It’s been a long week and you’re ready to head out and have some fun. It might be an all-nighter on the dancefloor, or a steamy cruise session at a sex club or sauna.
Gay venues offer a lot that you can’t get anywhere else, and they’re a nice way to mix it up if you’re sick of chatting to guys with a teeny-tiny touchscreen keyboard. They’re also great places to make simple, satisfying, in-the-flesh connections, when you have an itch that needs a certain sort of scratching.
Here’s how to maximise your chances of success, for when you’re out and about and looking to put the ‘D’ in your weekend — with no regrets come Monday.
1. Check your first impression
In a lot of gay venues, you’ll have a few seconds to make an impression. Usually it’s dark and/or loud, so regular, subtle social cues just won’t register.

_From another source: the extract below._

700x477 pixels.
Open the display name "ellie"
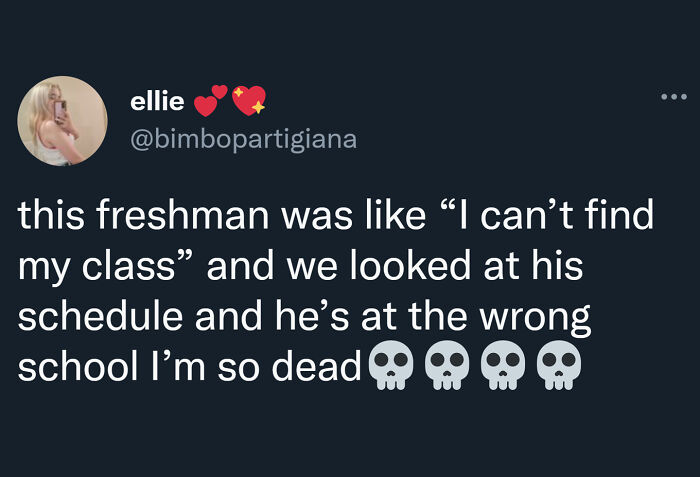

So it’s worth taking a step back to check exactly what impression you’re making. If you sit or stand with your arms folded, looking at the floor, you’ll come across as unfriendly or bored, even if you’re just a bit nervous. Strong, open body language (e.g. back straight, arms by your sides, or legs in the air) gives an immediate signal that you’re approachable. Confident eye contact is another easy way to show you’re looking for company.
And this may sound weird, but try to maintain an active, meaningful facial expression — you don’t have to smile, but nobody ever made friends with resting bitch/butch face.

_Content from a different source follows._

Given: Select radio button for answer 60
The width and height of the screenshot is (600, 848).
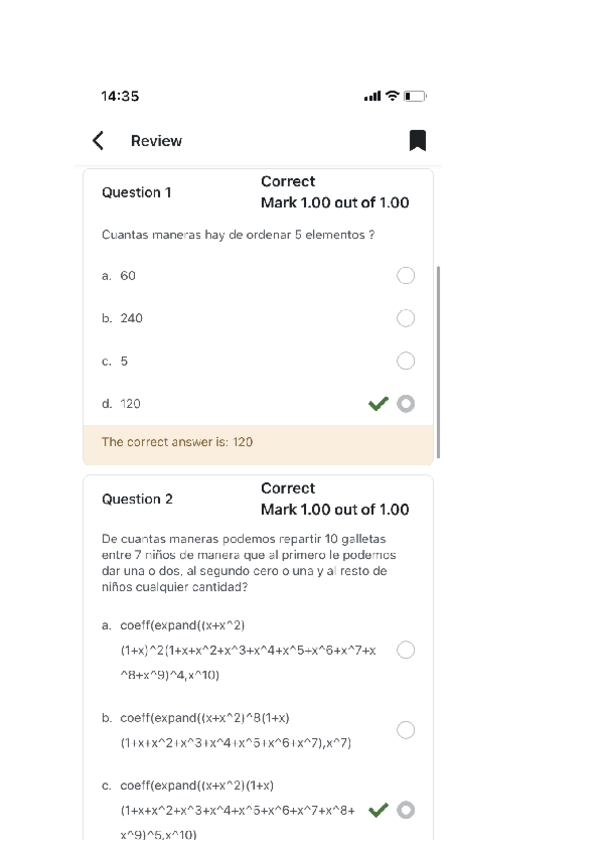Looking at the screenshot, I should point(406,276).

2. Make the move. If you don’t ask, you’ll never know
If you’ve exchanged a smile with the hot guy(s) in the corridor a few times now, it’s time to make your approach. If you’re in a sauna or a sex club, this is one of the few occasions when it’s appropriate to open a conversation with an invitation to suck your dick, so make the most of it. And if he’s not into it, take the hint and move on. The night is young.
3. Be respectful
Everyone’s boundaries and preferences are different. ‘Sex-on-premises’ doesn’t necessarily mean ‘sex-with-anyone-on-the-premises’, so if a guy isn’t interested, be respectful and don’t take it personally. Likewise, when you’re receiving some unwanted attention, refuse firmly but politely. Then go find someone you do want to play with.

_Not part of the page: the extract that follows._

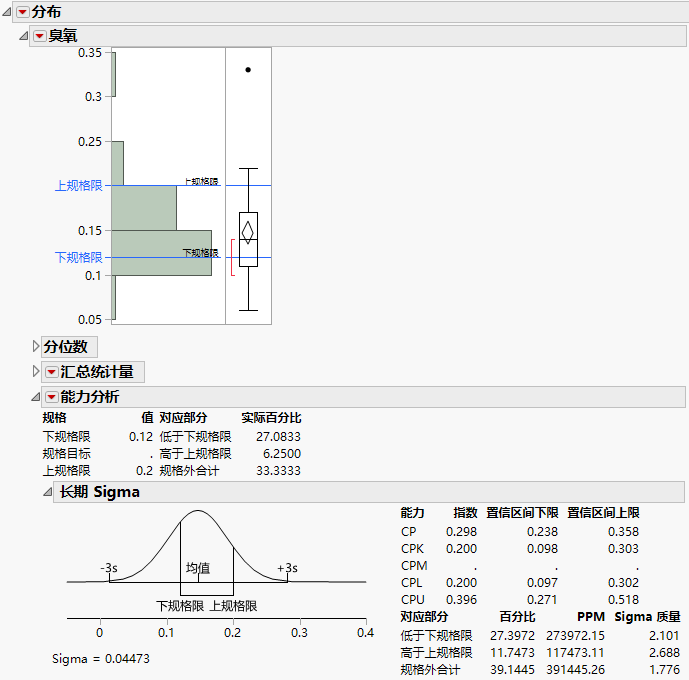Collapse the 分布 report with its gray triangle

(x=8, y=12)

Essentially, say ‘yes’ enthusiastically and ‘no’ politely. This will ensure pleasant and productive interactions with fellow patrons.
4. Breath mints
Buy them. Use them.
5. Location, location, fornication
Get mobile and do some exploring. Check who’s around and what’s going on – you never know who or what you’ll find in the pool, the maze or the upstairs bar.
If you’re at a venue with friends, try not to stand or dance in a closed group, unless one of you is kneeling in the middle. It can be intimidating to anyone else who might be interested in getting your attention.
6. Be clear about what you want
Romance isn’t dead, but it’s usually not invited to the sauna. Be clear and direct about exactly what you want, from the beginning. Your hot four-way in the steam room will only end in tears if it turns out you’re all power bottoms.
Whatever you’re into, you’re much more likely to get it if you’re up-front about it. Say it out loud. Show what you’ve got. Now is not the time for subtlety.
7. Don’t get into the sling when you should be getting into a taxi
A few drinks can be the start of a great night. A few too many can turn a great night into a disaster.
Know your limits and look out for each other. You’re much more likely to make good decisions and get the fantastic sex you deserve when you’re not a boozy mess. Take extra care if you’re using any other substances as well. It’s hard to tell what you’re taking — and how much — in hot, dark venues, and the consequences of overdoing it can be very serious.
8. Be prepared
It’s easy to get caught up in the moment, and the temptation to try new things is part of the fun, so be prepared for anything. Carry condoms and lube on you if that’s the sexual health strategy you use. Most lube brands have pocket-size or sample-size options, so there’s no need to haul around your pump-pack. Know your status and be open about how you and your partner(s) want to manage your HIV and STI risk. That might be PrEP, the utilisation of an undetectable viral load as an HIV prevention strategy, condoms or a combination thereof.
Regular testing is part of being prepared, too. Get into the habit of getting your STI tests done regularly, and get treated if necessary. That way you can get as dirty as you like, while helping to minimise your risk of acquiring or passing on STIs while you’re doing it.